Are you ready for wireless messaging? At Microsoft Exchange Conference 99 (MEC99), I saw more exposure to this technology than at any previous event. The technology appears to be maturing, and Microsoft is now ready for wireless messaging in Exchange 2000.

Wireless messaging is becoming more of a reality for Exchange deployments, with vendors such as Blackberry and others coming to market with Exchange Server integration. Today, most of these vendors have proprietary methods of getting your inbox into small form-factor wireless devices such as pagers and cell phones. In the long term, vendors will embrace standards such as Wireless Application Protocol (WAP). Several vendors already have announced support for WAP, and Microsoft will make WAP available for Windows CE devices.

For now, most vendors take a proxy approach to getting messaging and collaborative data to the wireless device. Obviously, the rich content that most of us experience in the form of messages, attachments, appointments, and contacts from Outlook doesn’t translate well to a small LCD-screened device. Some conversion must occur because that 20MB PowerPoint file that your boss sent you wouldn’t be appropriate for your pager. Vendors implement the proxy approach with either a client or server. Whether client or server-based, the wireless messaging proxy service communicates with Exchange Server via Messaging API (MAPI) or other protocol and converts your inbox content to a format that wireless devices can easily transmit and read. The proxy service changes Exchange Server's rich text to plain text and strips off the attachments. The proxy service then forwards this content (typically using SMTP) to the wireless network and your device receives it. As a participant in wireless messaging, you can then read, reply, forward, and send messages, and view contact and calendar information.
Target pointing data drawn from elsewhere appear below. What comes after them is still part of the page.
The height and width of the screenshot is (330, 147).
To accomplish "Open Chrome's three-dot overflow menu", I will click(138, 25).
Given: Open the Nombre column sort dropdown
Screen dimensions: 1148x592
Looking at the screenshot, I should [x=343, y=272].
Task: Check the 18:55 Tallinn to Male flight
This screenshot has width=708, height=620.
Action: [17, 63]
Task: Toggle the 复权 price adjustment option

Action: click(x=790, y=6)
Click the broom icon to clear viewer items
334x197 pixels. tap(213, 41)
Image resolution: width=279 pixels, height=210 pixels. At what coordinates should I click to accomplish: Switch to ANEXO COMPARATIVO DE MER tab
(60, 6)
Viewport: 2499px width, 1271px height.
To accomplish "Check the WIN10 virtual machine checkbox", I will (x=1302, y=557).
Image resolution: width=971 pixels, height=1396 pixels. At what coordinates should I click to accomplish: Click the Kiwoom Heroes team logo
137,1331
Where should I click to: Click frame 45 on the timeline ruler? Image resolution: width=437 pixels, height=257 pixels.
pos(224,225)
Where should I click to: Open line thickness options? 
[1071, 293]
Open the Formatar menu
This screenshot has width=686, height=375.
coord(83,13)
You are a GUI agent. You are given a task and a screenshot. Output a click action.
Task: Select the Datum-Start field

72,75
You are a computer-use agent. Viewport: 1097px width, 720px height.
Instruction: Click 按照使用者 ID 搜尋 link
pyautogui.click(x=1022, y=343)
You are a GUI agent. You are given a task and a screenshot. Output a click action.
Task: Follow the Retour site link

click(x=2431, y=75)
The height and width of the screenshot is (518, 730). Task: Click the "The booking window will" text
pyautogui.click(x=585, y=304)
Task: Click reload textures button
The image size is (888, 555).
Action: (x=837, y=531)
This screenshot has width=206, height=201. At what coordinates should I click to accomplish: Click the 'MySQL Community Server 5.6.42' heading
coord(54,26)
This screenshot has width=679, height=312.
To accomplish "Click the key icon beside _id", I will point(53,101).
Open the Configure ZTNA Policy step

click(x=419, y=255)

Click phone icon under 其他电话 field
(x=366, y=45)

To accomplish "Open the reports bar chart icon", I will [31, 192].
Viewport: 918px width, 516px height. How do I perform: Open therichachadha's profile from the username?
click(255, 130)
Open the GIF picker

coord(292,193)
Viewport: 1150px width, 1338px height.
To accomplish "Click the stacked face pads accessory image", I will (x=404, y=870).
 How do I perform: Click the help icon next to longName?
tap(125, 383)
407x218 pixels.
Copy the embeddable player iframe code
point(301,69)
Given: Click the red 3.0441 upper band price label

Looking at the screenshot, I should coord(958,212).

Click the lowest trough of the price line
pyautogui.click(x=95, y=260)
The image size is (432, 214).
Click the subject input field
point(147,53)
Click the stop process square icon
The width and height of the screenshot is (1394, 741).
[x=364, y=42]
Wireless messaging has two notable downsides. First, for message recipients to be properly resolved, you must have all the SMTP mail addresses of everyone you wish to communicate with memorized or stored in your contacts database. Access to the Global Address List (GAL) is not available for the solutions I looked at (although I didn’t see them all). Second, the coverage area of most vendors is limited as they scamper to build their wireless networks.

Mobile email access is something that Exchange users (especially those senior management folks who sign the checks) have been asking for since Exchange Server first shipped. For mobile professionals such as sales representatives, wireless messaging will be a godsend. In the next year, I think we'll see this technology continue to mature and Exchange 2000 will make the process easier with its initiatives around wireless access and standards, such as WAP. If your users are asking for wireless messaging, take a look at some of the wireless messaging vendors and get up to speed on technologies such as WAP.